---------- DOCUMENT TEXT ----------

If Sir Fred and his consortium partners, Banco Santander and Fortis, can offer a conditional €39 as their sighting shot, there must be a chance that their final offer could start with a figure four.
But that apart, the RBS consortium statement is thin. Sir Fred carries a big sword but his gladiatorial tunic is looking threadbare.
Detail on the financing of the tentative offer is one omission. RBS’s share of the €72 billion purchase price would be made through the offer of shares. So far, so good, although the slide in the RBS share price suggests some shareholders may not be thrilled. But it is how the other €48 billion will be financed that is unexplained. Santander and Fortis plan to pay cash, it seems, but simply borrowing the money would play havoc with their balance sheets. That means either quickfire asset disposals or rights issues. It would be a big ask for Fortis in particular to go to its shareholders for the kind of amount envisaged.
The structure of an offer remains opaque too. Regulators will need absolute assurance that depositors’ interests are protected thoughout the break-up, even if a market calamity were to hit at just the wrong moment. By taking on primary responsibility for ensuring regulatory requirements are met, RBS has addressed some concerns, but banking supervisors will need more reassurance. To describe the proposal as “straightforward from a regulatory perspective” is quite a claim.
Then there is the the condition that the LaSalle disposal is halted. Even if ABN wanted to reverse this, it is not clear it could. Its advisers call the contract “bullet-proof”. Only a higher offer or a veto from US regulators could derail it. The buyer, Bank of America, yesterday fired a warning shot across the bows of RBS, saying it expected the contract to be fulfilled.
One option, not entirely fanciful, is for the consortium to make its own rapid offer for LaSalle, then to get its money back by buying ABN. But the “two bids” route looks risky. The consortium would have no certainty of succeeding with the second bid even if it clinched the first. It needs the cost benefit of disembowelling the ABN centre to justify it in paying a top price for LaSalle.
Sir Fred needs a huge revolt from ABN shareholders at the annual meeting today if he is to emerge victorious.
Pension fund fears at Boots
The ink is not dry on the Alliance Boots takeover but already questions are, rightly, being asked about the pension fund.
About 70,000 present and former Boots staff rely on the fund for their retirement income. There could hardly be a more important aspect of the deal. The plan to load up the company with debt inevitably makes it a riskier proposition, with a poorer covenant. That is a choice that the prospective new Boots shareholders, led by Stefano Pessina and Kohlberg Kravis Roberts, have every right to make.
Yet they should not do so while the defined benefit pensions scheme is a single penny in deficit. Until now, the issue seemed trivial: the official shortfall was tiny and could be plugged easily. However, according to the pensions expert John Ralfe, adviser to RBC Capital Markets, the deficit is, in fact, much bigger. It appears small only because of far-from-conservative assumptions made about longevity. Bluntly, Boots has done its numbers on the assumption that its staff won’t live as long as their counterparts at Sainsbury, Tesco or Marks & Spencer.
Since Nottingham is not in an earthquake zone and no one has ever suggested that wearing white coats constitutes a health risk, there seems no reason why Boots should be so pessimistic. But bang more realistic mortality assumptions into the numbers and the deficit balloons to £500 million.

---------- DATA ----------

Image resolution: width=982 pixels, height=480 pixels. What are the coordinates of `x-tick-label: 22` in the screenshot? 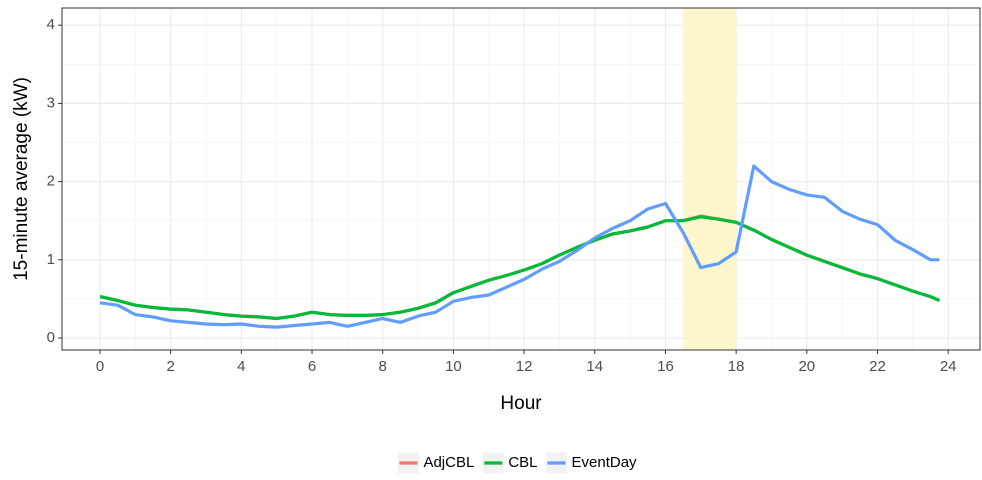 It's located at (878, 366).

----------

[TASK 1] Reproduce the commentary on the ABN bid and the Boots pension fund between "Yet they should" and "to £500 million.", inclusive, word for word.
[TASK 2] Carry on writing the commentary on the ABN bid and the Boots pension fund from the point at which it stops.
The material above has no role in this work.

[REPLY 1]
Yet they should not do so while the defined benefit pensions scheme is a single penny in deficit. Until now, the issue seemed trivial: the official shortfall was tiny and could be plugged easily. However, according to the pensions expert John Ralfe, adviser to RBC Capital Markets, the deficit is, in fact, much bigger. It appears small only because of far-from-conservative assumptions made about longevity. Bluntly, Boots has done its numbers on the assumption that its staff won’t live as long as their counterparts at Sainsbury, Tesco or Marks & Spencer.
Since Nottingham is not in an earthquake zone and no one has ever suggested that wearing white coats constitutes a health risk, there seems no reason why Boots should be so pessimistic. But bang more realistic mortality assumptions into the numbers and the deficit balloons to £500 million.

[REPLY 2]
That will be unwelcome news to KKR, which is paying a top price for the company already. KKR and the trustees are locked in talks to find a compromise. It would be scandalous if the first private equity bid for a FTSE 100 company ended in pensioners being disadvantaged. It is time for the trustees to bargain hard and for KKR to be generous.
Rail tracker
Inflation is back, and so is inflation-proofing. There is great excitement in the bond markets, where the state-controlled Network Rail is planning a monumental issue of long-dated index-linked bonds. Pension funds and insurers are expected to lap these up, as they exactly match their liabilities decades into the future. There is even breathless talk of this constituting a new asset class.
The bonds carry an “unconditional guarantee” from the British Government, though thanks to very convenient European statistics rules, the £22 billion or so of Network Rail debt does not show up on Gordon Brown's deteriorating balance sheet.
For the track operator there is a satisfying symmetry about index-linking: its revenues are inflation-protected because train operators pay it fees linked to the retail prices index. Linking interest repayments to the RPI makes perfect sense.
Alas for most private companies, they enjoy no such inflation protection guarantee from their customers, so do not expect to see many follow with index-linked bond issues of their own.
Taxpayers, meanwhile, might reasonably ask why they are underwriting borrowing that is more costly than conventional gilts. The bonds are expected to pay a coupon of 15 or 20 basis points higher than the equivalent gilt. On £5 billion of index-linked debt, that equates to an extra £300 million in interest over the 30-year life of the bonds.
History will show whether the benefits of a Network Rail run at arm’s length from Government justify the extra taxes that will have to be gathered to finance it.

There hasn’t been a financial shock that seriously scared markets since Long Term Capital Management in 1998. Things that once would have panicked markets, such as the Amaranth blow-up, are now shrugged off. As the Bank of England notes in its latest financial stability review, such setbacks have no lasting impact on the growing appetite for risk. It feels like a trend that will be halted only by a major financial calamity.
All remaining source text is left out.